Annual event on exam stress management in India from 2018

Prime Minister of India Narendra Modi

Pariksha Pe Charcha is an annual event held every year since 2018. During the event the Prime Minister of India Narendra Modi interacts with students, teachers and parents from across the country, and shares tips on how to take board and entrance exams in a relaxed and stress free manner.

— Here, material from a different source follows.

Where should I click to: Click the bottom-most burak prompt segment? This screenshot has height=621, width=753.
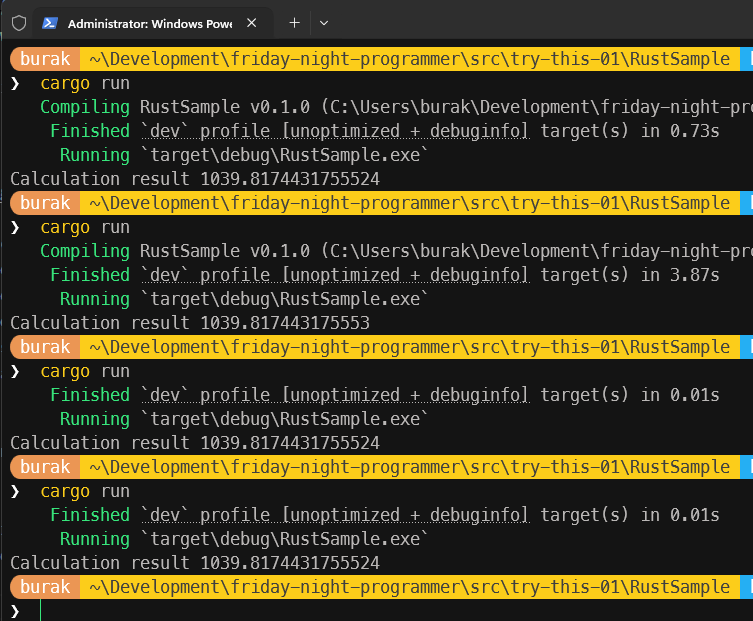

Participants for the event are generally chosen through a competition. Winners of the competition are given a chance to attend the event, and some of the winners get a chance to interact directly with the Prime Minister.

== History ==
The first edition of Pariksha pe Charcha was held on 16 February 2018; the second edition was held on 29 January 2019, in New Delhi; the third was held in 2020 and the fourth one was held on 7 April 2021 through an online meeting. The latest (7th) edition was held on 29 january 2024, In which PM Narendra Modi said

"Do not waste time watching reels, get adequate sleep".

==Viral clip==
On 29 January 2019, the second event of PPC, a clip went viral on social media in which a boy's mother asks for help to PM Modi, for whom he replied: "Ye PUBG wala hai kya?" (Is he of PUBG?).

==Recognition==
The 2025 annual edition of the Pariksha Pe Charcha has made into the Guinness World Records, for “Registering the Most People on a Citizen Engagement Platform in One Month”. The record was achieved during the 8th edition, with 3.53 crore valid registrations recorded on the MyGov.in platform.